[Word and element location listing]
▬▬▬

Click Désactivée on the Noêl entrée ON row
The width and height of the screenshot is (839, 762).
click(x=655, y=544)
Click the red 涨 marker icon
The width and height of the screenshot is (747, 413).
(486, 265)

▬▬▬

**EXERCISE AIM**
Please rewrite the listing above with "row" changed to "line" and everything else kept the same.

**COMPLETE RESPONSE**
Click Désactivée on the Noêl entrée ON line
The width and height of the screenshot is (839, 762).
click(x=655, y=544)
Click the red 涨 marker icon
The width and height of the screenshot is (747, 413).
(486, 265)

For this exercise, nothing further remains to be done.